Bardot, Birkin… le chic du panier d’été sur le podium
Panier d'été Ralph Lauren ©Ralph Lauren

Les paniers en osier signent leur grand retour dans la cour des grandes maisons: de Loewe à Hermès, ces accessoires estivaux mêlent artisanat, nostalgie Birkin et élégance bohème. Focus sur leur renouveau haut de gamme, durable et irrésistiblement chic.

Depuis quelques saisons déjà, les paniers en osier ou en raphia ne sont plus cantonnés aux marchés ou aux plages: les grandes maisons de mode les réinventent en pièces de luxe estivales. Une tendance qui se nourrit d’un double héritage: la praticité décontractée d’un côté, et l’esprit chic et solaire de la Riviera de l’autre. Ce qui était un objet du quotidien devient aujourd’hui un manifeste de style, un pont entre nature et sophistication.

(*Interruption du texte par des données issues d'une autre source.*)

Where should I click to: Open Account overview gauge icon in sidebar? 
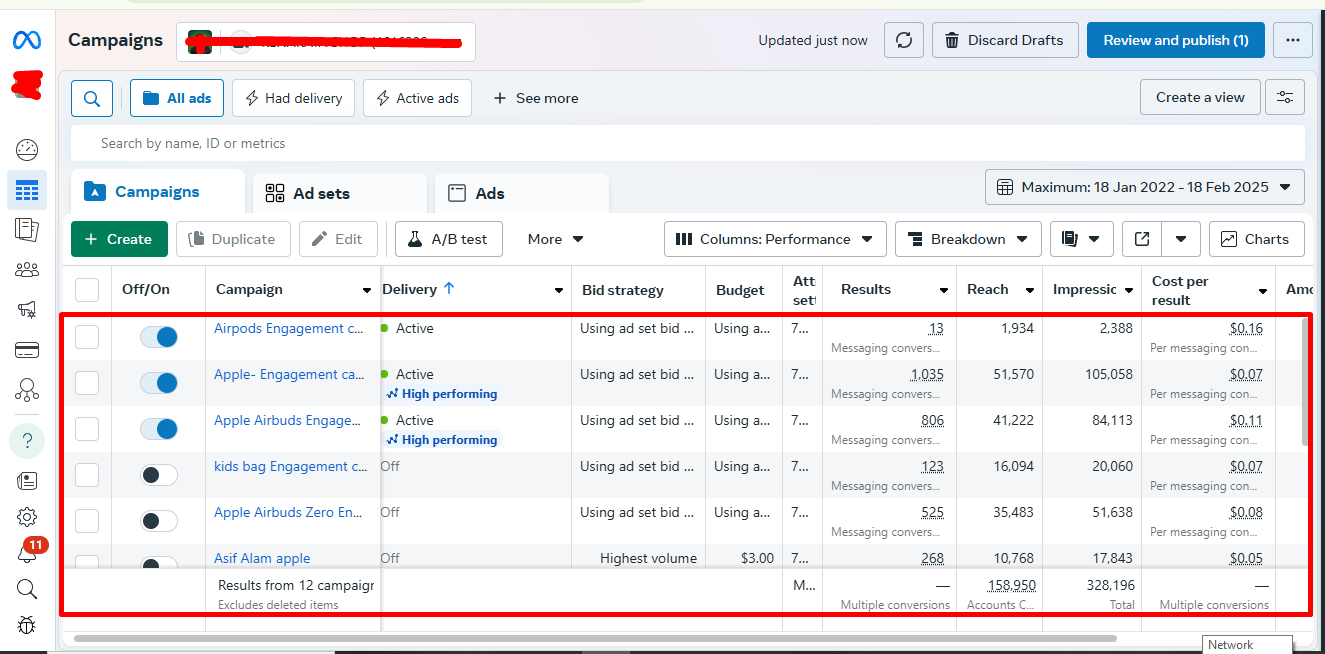point(27,151)
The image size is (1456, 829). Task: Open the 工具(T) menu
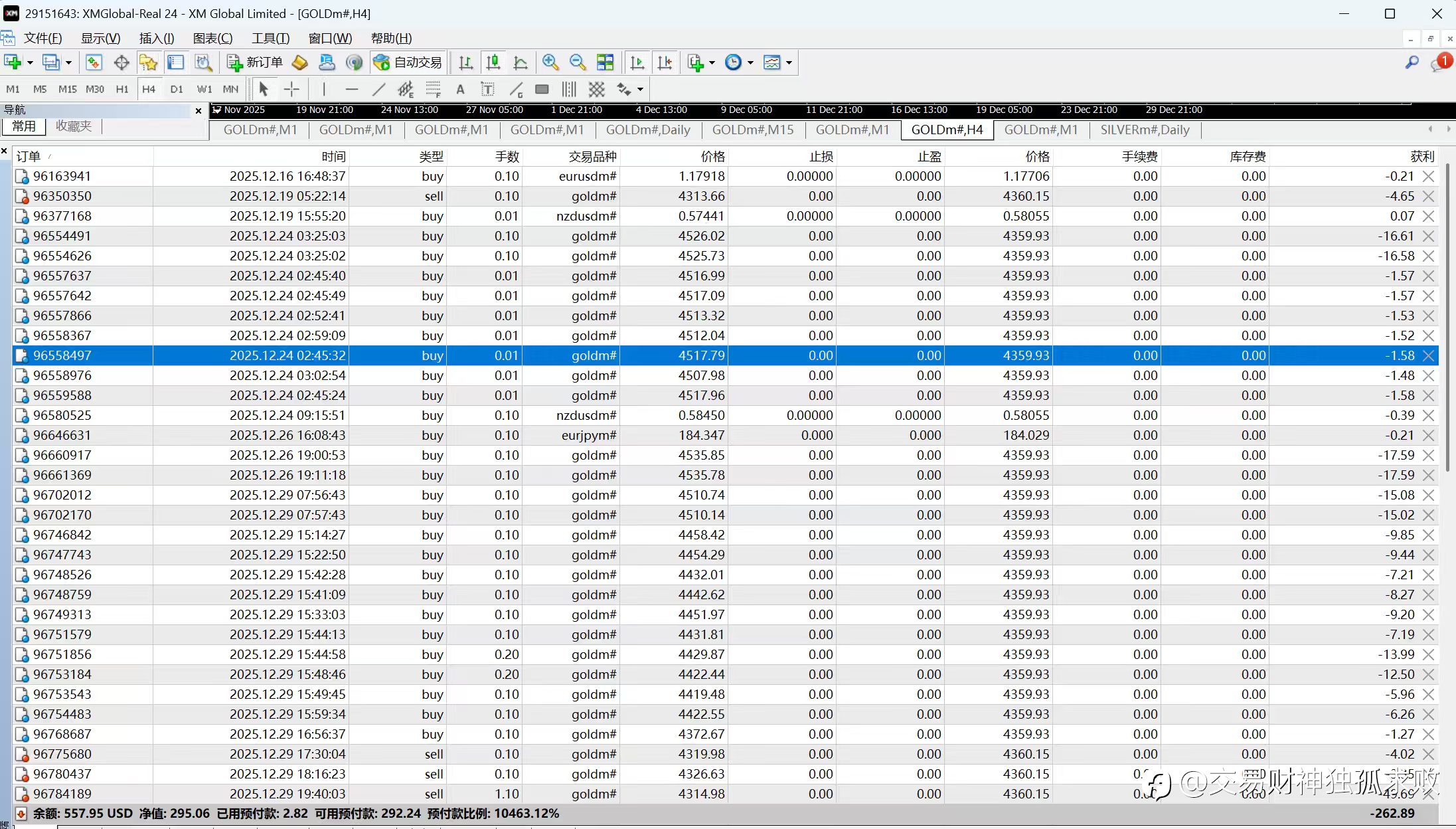pos(270,38)
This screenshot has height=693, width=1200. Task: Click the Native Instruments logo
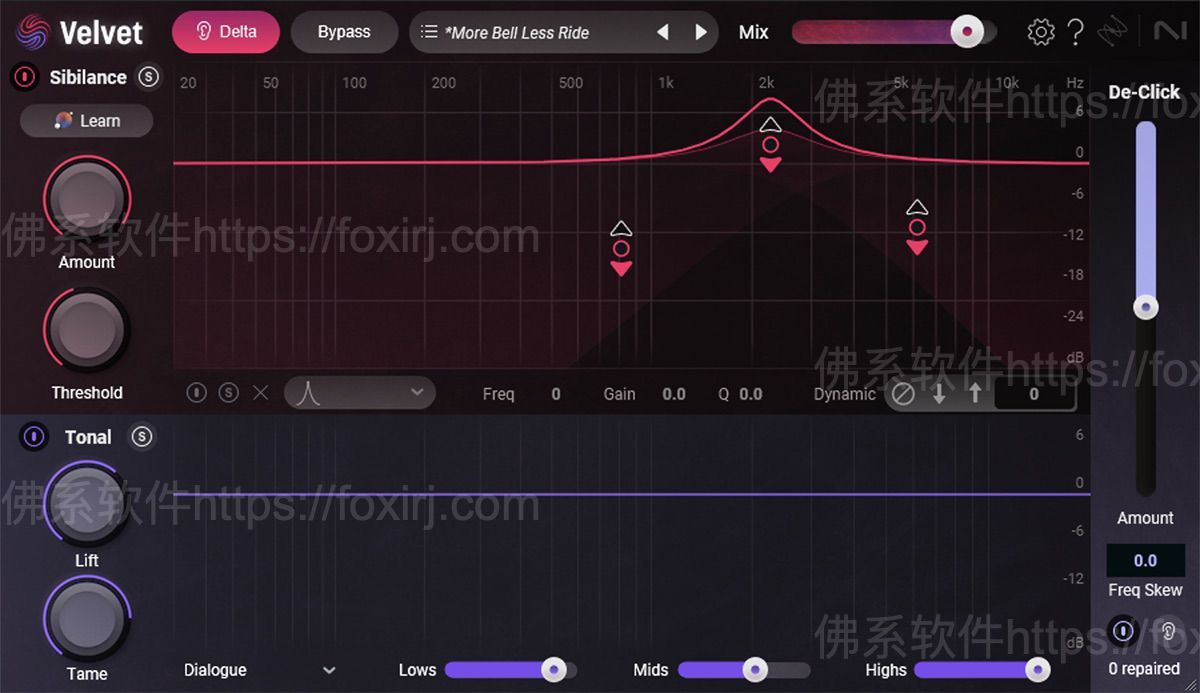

Le retour en grâce du panier ne date pas d’hier. Bien avant Jane Birkin, Brigitte Bardot en avait déjà fait un accessoire de style. Dès les années 1950, on la voit arpentant les ruelles de Saint-Tropez, panier rond au bras, assorti à ses robes légères à pois, cheveux au vent et sandales aux pieds. À «La Madrague», son refuge tropézien, le panier l’accompagnait partout, modeste mais iconique. C’est elle qui, sans le savoir, ancre l’image du panier dans l’imaginaire du chic méridional.

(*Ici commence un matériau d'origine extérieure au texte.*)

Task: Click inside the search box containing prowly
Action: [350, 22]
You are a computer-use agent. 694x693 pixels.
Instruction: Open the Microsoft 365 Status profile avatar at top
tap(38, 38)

Brigitte Bardot & Jane Birkin. © Ici Beyrouth

Quelques années plus tard, Jane Birkin reprend le flambeau à sa manière. Plus bohème, plus londonienne, elle emporte ses paniers en osier partout: marchés, tournages, soirées, promenades. Elle y glisse biberons, rouges à lèvres, journaux, cigarettes, le tout dans un joyeux désordre. Ce style sans filtre deviendra sa signature.

C’est même l’un de ces paniers qui va faire basculer l’histoire de la maroquinerie. En 1981, à bord d’un vol Paris–Londres, Jane est assise à côté de Jean-Louis Dumas, président d’Hermès. Son panier déborde, renverse son contenu, et elle lâche, mi-exaspérée: «Pourquoi aucun sac n’est-il jamais assez pratique?»

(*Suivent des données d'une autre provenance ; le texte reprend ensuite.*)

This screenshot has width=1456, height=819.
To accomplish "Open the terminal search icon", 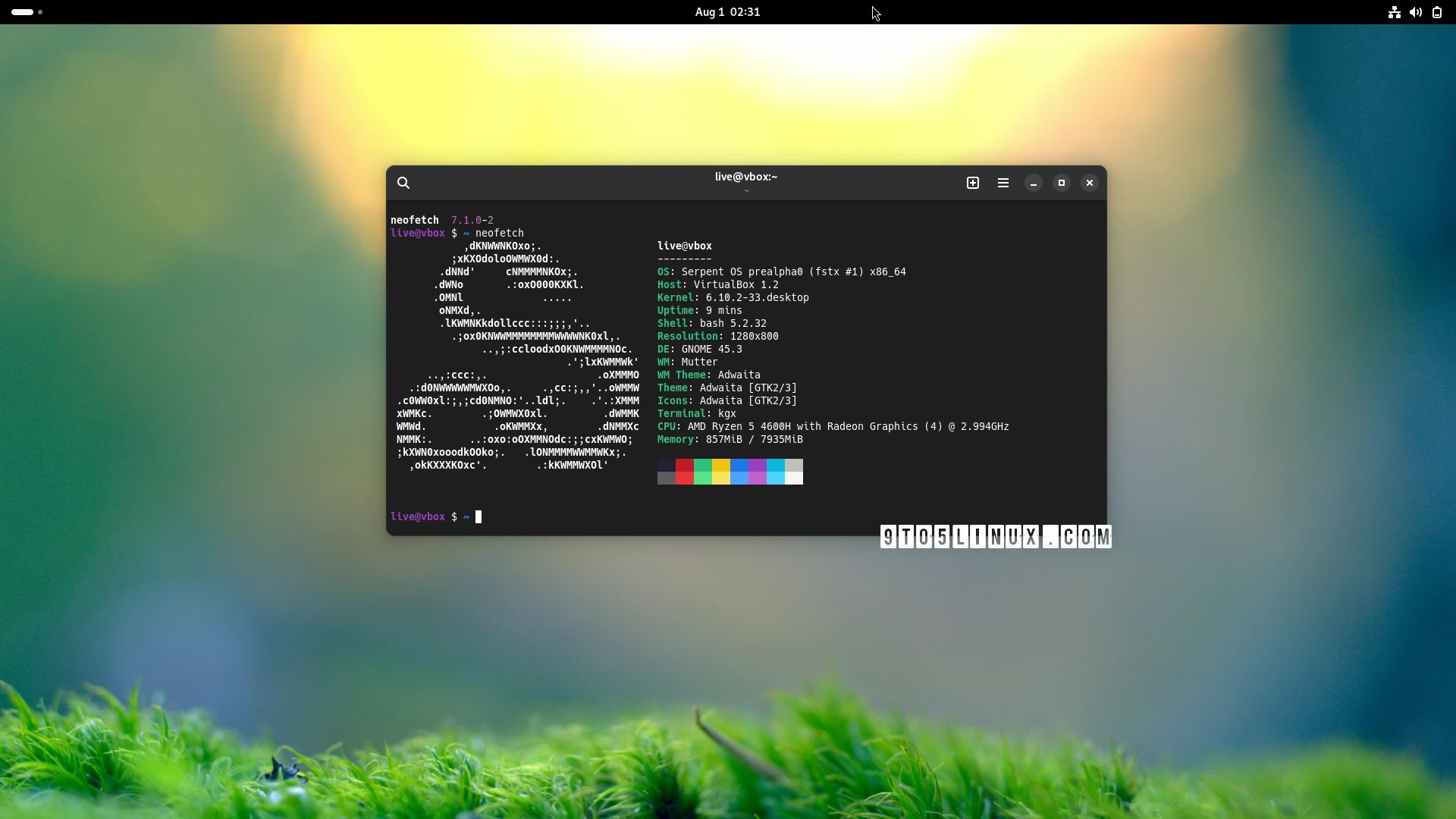I will coord(403,183).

Dumas, séduit par la scène, esquisse un modèle sur un sac en papier. Quelques années plus tard, naît le Birkin, devenu depuis un symbole mondial du luxe absolu. Ironie du sort: ce sac mythique est né d’un panier sans fermeture ni poches.

Jane, fidèle à elle-même, n’en fait pourtant jamais un totem. Elle continue à porter ses paniers, et personnalise ses rares Birkins avec autocollants, gri-gris et mots griffonnés au stylo. Une élégance libre, indifférente aux règles imposées.
Alémais & Anna Sul. © Ici Beyrouth

L’objet mode le plus désirable de l’été 

Aujourd’hui, le panier revient en force, propulsé sur les podiums par les plus grandes maisons. Loewe, la marque espagnole, domine cette tendance avec ses modèles en raphia tressé ou en osier naturel. Les collections Anagram ou Paula’s Ibiza, réalisées à la main, affichent des prix allant de 800 à 1.000 € (environ 860 à 1.080 $), selon les tailles et les finitions.


Jacquemus & Loewe. © Ici Beyrouth

Les chiffres parlent d’eux-mêmes: les recherches sur «Loewe raffia basket» ont explosé de 1.600% sur Net-a-Porter en quelques mois. Saint Laurent, Prada et Jacquemus emboîtent le pas avec leurs propres versions, cousues de détails en cuir, anses croisées et doublures en lin lavé. Même Chanel a présenté, lors d’un défilé croisière, un panier rigide orné d’un fermoir bijou, preuve que la vannerie a désormais sa place sur les catwalks les plus codifiés.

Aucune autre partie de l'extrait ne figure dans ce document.